Robert David "Bob" Leslie (born January 25, 1950) is a Canadian professional ice hockey coach and executive.

== Career ==
The son of a Scottish father, Leslie was born in Carberry, Manitoba. He attended Brandon University and the University of Winnipeg, where he earned a bachelor of teaching degree.

Leslie did stints as the assistant coach of the Swiss powerhouse EV Zug in 1989-90 and from 1994 to 1999. Under head coach Sean Simpson, he helped Zug win the 1998 Swiss championship. From 1991 to 1994, he coached the Carman Cougars in his native Manitoba.

Leslie took over as the head coach of the German first-division side Kölner Haie on an interim basis in January 1999, and guided the team to the playoff-quarterfinals. He remained on the Haie coaching staff and was named associate coach for the 1999/00 campaign, before being promoted to head coach for the following season. He was sacked in January 2001 after a run of bad results. He then had stints as head coach of the London Knights, VEU Feldkirch in Austria, EHC Basel in Switzerland and the German teams Krefeld Pinguine and EHC Wolfsburg.

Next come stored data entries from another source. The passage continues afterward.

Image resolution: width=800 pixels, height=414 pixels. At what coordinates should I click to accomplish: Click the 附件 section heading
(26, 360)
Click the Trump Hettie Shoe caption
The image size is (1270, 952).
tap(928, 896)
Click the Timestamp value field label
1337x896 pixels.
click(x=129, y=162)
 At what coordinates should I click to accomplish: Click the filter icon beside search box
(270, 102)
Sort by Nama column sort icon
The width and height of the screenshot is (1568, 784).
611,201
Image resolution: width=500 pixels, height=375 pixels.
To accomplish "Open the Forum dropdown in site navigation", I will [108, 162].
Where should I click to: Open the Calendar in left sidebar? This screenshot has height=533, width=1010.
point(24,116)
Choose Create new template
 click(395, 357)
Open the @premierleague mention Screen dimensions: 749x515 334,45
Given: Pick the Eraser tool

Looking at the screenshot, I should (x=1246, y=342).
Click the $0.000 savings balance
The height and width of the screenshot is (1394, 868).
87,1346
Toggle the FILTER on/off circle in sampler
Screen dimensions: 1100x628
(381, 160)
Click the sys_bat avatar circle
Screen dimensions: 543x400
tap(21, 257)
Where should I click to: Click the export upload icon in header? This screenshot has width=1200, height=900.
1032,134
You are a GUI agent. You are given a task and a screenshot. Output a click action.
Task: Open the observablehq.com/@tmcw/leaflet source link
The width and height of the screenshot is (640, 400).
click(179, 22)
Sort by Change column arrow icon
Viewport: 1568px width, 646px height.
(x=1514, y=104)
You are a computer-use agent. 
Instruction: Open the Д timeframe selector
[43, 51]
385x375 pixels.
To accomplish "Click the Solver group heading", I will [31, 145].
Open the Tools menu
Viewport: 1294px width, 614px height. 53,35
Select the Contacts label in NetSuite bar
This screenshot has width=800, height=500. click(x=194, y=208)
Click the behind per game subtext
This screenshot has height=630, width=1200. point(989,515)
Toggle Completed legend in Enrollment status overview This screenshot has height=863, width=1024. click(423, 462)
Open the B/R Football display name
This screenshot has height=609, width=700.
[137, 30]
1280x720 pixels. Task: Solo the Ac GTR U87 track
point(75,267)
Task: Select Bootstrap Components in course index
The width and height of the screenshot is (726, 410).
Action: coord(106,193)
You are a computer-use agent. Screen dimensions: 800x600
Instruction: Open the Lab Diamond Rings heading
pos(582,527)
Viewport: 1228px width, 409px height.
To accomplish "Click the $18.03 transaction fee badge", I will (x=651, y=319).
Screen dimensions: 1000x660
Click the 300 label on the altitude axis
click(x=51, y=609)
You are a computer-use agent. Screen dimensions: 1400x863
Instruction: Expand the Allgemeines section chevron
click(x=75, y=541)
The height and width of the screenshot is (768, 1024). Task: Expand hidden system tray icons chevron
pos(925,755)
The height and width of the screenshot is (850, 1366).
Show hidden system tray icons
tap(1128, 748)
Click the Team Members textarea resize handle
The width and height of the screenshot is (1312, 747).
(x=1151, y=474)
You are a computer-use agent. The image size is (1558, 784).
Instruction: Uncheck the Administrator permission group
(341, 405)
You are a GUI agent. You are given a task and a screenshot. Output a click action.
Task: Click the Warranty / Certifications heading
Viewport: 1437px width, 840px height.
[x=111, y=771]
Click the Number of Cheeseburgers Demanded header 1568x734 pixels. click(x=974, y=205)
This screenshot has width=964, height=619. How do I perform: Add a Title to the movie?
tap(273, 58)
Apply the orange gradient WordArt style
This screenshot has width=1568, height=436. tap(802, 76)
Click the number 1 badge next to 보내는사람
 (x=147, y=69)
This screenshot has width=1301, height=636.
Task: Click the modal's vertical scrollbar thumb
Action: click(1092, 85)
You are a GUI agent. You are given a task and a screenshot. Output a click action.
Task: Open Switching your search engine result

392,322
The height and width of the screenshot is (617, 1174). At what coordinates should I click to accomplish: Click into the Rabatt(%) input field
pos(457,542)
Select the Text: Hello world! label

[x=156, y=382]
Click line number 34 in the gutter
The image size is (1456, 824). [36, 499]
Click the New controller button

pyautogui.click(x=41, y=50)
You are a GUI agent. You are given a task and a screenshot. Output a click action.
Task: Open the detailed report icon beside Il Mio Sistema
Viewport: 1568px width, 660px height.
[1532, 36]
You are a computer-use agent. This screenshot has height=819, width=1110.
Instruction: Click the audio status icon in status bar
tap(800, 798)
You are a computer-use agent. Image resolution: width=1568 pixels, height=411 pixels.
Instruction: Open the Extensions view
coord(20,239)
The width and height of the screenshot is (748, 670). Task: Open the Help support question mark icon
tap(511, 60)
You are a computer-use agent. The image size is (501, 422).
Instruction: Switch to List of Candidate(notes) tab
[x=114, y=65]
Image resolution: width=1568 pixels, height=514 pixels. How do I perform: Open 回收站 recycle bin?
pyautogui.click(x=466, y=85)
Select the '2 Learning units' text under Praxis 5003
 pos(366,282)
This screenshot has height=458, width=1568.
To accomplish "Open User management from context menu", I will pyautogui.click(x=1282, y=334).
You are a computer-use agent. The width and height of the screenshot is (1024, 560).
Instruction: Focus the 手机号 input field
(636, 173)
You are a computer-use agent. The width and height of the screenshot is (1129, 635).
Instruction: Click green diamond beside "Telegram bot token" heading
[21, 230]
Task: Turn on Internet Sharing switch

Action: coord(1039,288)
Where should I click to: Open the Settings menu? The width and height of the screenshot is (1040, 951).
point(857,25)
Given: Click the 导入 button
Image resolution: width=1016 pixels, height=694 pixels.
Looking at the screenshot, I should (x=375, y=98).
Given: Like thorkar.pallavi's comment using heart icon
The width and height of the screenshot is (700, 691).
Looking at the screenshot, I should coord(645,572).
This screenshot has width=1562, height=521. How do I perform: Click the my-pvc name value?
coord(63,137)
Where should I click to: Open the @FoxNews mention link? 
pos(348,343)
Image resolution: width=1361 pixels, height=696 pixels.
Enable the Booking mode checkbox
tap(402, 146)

In 2006, Leslie joined the Hamburg Freezers of the German Deutsche Eishockey Liga (DEL), first as assistant coach, before being promoted to sport director in January 2008. His contract expired in April 2009. In March 2010, he was named assistant coach of fellow DEL side Düsseldorfer EG and in the same position at Swiss ZSC Lions between February and October 2010.

Leslie was a member of the coaching staff of the Canadian national team on several occasions, winning three Spengler-Cup and two Deutschland-Cup titles.

Leslie is CEO and president of Leslie Global Leadership, a company that runs ice hockey camps. He is also a consultant for Hungarian club Kanadai Magyar Hokiklub SE and helps develop ice hockey facilities in the country.